Estudo indica aumento de 74% no risco de problemas cardíacos entre mulheres vítimas de violência sexual, com impactos físicos além da saúde mental.
Mulheres que sofreram violência sexual apresentam maior probabilidade de desenvolver doenças cardiovasculares ao longo da vida. A conclusão é de um estudo baseado em dados da Pesquisa Nacional de Saúde, que identificou aumento de 74% no risco de problemas cardíacos nesse grupo. Os resultados foram divulgados em publicação científica da área de saúde pública.
A análise indica que há maior ocorrência de infarto do miocárdio e arritmias entre mulheres com histórico de violência, enquanto não foram observadas diferenças relevantes em casos de angina e insuficiência cardíaca. Os dados reforçam a necessidade de ampliar a compreensão dos efeitos da violência para além do campo psicológico.

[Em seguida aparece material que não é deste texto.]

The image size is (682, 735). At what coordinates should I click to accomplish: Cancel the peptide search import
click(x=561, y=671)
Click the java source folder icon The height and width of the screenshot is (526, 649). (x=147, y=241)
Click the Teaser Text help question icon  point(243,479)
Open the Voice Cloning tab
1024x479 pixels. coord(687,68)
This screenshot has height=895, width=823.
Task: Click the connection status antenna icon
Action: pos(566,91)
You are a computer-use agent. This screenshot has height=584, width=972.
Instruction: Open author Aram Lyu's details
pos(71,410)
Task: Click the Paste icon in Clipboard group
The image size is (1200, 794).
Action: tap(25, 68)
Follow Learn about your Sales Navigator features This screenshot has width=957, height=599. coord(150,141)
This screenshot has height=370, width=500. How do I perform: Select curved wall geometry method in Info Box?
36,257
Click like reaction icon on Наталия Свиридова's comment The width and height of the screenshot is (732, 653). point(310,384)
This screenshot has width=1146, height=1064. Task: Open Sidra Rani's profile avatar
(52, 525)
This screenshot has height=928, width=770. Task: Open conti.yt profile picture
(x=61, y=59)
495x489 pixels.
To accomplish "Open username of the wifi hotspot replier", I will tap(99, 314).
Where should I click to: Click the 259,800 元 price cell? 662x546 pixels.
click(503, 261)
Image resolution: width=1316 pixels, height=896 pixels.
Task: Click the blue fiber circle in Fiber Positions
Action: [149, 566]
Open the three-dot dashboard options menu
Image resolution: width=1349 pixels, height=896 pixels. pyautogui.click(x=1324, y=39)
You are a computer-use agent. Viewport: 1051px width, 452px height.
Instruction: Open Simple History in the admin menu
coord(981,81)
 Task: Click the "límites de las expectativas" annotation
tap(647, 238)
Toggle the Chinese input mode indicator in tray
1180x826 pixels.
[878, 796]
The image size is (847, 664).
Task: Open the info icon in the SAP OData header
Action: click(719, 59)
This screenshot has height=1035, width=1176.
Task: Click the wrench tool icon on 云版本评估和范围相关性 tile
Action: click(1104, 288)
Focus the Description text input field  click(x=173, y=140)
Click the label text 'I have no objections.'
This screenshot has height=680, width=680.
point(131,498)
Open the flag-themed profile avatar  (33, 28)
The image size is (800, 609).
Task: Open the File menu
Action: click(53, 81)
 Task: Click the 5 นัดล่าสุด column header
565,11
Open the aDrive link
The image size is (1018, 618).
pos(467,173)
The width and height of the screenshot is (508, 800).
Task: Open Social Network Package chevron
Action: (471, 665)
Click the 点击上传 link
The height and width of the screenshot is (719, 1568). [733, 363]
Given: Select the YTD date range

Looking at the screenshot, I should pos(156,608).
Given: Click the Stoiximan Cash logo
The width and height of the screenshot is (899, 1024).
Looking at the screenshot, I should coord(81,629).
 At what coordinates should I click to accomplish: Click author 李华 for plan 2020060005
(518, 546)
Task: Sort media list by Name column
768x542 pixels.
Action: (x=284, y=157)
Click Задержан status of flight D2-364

O pesquisador Eduardo Paixão, vinculado à Universidade Federal do Ceará, explica que o impacto do trauma pode se estender por diferentes fases da vida. Segundo ele, “quando a gente fala de violência, a literatura já aponta uma associação consistente, principalmente quando a exposição ocorre ainda na infância ou adolescência, mas com efeitos que podem aparecer anos depois”.
Entre os fatores que ajudam a explicar essa relação estão alterações no funcionamento do organismo provocadas pelo estresse prolongado. O pesquisador destaca que “o estresse crônico favorece processos inflamatórios e pode desencadear mudanças fisiológicas, como elevação da pressão arterial e da frequência cardíaca, contribuindo para o desenvolvimento de doenças cardiovasculares”.
Além dos efeitos biológicos, o estudo aponta a influência de comportamentos associados ao histórico de violência. Pessoas expostas a essas situações tendem a apresentar maior incidência de hábitos que aumentam o risco cardíaco, como consumo de álcool, tabagismo, sedentarismo e alimentação inadequada.
Os dados também evidenciam a dimensão do problema no país. Levantamento nacional aponta que uma parcela significativa das mulheres já vivenciou algum tipo de violência sexual ao longo da vida, em proporção superior à observada entre homens.
Os resultados reforçam a necessidade de integrar o atendimento às vítimas, considerando não apenas os aspectos emocionais, mas também os impactos físicos de longo prazo, com foco na prevenção e no acompanhamento da saúde cardiovascular.